Era domingo, dois dias depois do episódio da sorveteria, e eu não parava de pensar naquilo. Nossas mãos. Por que nós fizemos aquilo? Ou melhor, por que eu deixei que aquilo acontecesse e ainda por cima tomei a iniciativa depois de ter recuado?

—Se são espontâneas é porque eram pra acontecer, e se eram pra acontecer, talvez não seja tão errado, filho.

Dona Lurdes comentou casualmente e me assustou por aquilo. Talvez não seja tão errado, ela disse. Mas será que se ela soubesse do que se tratava, ela não mudaria de opinião? Será que ela não contaria aos meus pais? Ainda mais se soubesse com quem eu estava andando.

Apenas concordei, simbolizando que tinha ouvido o que ela me disse, e acabando por dar fim naquele assunto, pois eu só estava me complicando. Ultimamente parecia que eu só vinha fazendo isso mesmo, também pudera, o que eu esperava? Eu deveria saber que ser amigo, nem sei se eu ainda posso falar que é só isso, do Rodrigo, ele sendo filho de quem é, logicamente me traria problemas.

Na hora do almoço, eu agradeci mentalmente – e com um sorriso – dona Lurdes por não ter me entregado e revelado aquela minha conversa estranha de mais cedo pros meus pais, pois eu realmente não saberia como explicar. Mas, infelizmente, eles perceberam que eu estava estranho:

—Tá tudo bem, Miguel? – Mamãe perguntou depois de um tempo e depois de me observar em silencio.

—Tá...tá.

—Problemas no colégio?

—Problemas com as garotas? – Meu pai também entrou na conversa.

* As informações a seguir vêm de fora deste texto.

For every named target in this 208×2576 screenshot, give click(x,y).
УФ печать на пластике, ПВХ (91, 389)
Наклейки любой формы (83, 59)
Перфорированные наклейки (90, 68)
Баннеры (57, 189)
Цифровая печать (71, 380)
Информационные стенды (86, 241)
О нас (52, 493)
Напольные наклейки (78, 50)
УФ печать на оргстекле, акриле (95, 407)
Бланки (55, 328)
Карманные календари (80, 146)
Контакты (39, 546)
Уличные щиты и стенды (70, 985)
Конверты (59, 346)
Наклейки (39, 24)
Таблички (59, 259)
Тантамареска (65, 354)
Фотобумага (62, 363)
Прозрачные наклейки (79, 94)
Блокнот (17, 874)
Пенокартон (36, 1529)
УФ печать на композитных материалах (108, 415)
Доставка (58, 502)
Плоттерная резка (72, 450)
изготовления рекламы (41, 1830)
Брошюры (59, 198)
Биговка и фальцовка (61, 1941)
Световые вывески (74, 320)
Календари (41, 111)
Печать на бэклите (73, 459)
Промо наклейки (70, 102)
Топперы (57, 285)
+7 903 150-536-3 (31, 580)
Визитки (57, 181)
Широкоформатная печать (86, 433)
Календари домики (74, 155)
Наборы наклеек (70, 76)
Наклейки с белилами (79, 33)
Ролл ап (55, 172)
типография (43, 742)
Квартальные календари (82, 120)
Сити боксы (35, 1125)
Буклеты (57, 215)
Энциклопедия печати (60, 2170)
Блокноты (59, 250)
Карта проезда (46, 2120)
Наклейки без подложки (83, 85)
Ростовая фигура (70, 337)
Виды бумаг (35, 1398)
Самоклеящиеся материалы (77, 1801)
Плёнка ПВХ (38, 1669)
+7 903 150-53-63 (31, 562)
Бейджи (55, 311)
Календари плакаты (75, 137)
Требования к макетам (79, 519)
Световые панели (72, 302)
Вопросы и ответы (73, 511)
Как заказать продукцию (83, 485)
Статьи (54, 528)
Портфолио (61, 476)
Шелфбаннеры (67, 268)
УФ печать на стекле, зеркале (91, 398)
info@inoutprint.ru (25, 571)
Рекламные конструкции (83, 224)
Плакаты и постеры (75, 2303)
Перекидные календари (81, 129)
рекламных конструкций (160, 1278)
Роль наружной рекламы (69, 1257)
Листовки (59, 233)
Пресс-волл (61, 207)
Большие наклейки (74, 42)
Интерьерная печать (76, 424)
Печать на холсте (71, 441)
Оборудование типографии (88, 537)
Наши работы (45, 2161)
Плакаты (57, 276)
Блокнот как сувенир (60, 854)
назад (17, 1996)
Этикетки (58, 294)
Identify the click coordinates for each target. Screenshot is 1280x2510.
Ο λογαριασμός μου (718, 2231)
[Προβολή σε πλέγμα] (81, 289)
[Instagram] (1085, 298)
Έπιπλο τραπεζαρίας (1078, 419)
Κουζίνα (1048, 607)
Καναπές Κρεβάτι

Seria mais fácil falar com o garoto, pensei em silencio, apenas negando com a cabeça pros dois. Pedi licença pra abandonar a mesa e dessa vez fui pro meu quarto, me deitando e ligando o rádio em uma estação qualquer pra me distrair. Como se isso fosse funcionar!

Nada daria jeito na minha mente e pra onde ela me levava a cada cinco minutos. O fato era que eu estava... confuso. Isso! Essa era a palavra certa pra usar no momento. Eu estava perdidamente confuso com que tinha acontecido e ainda estava acontecendo.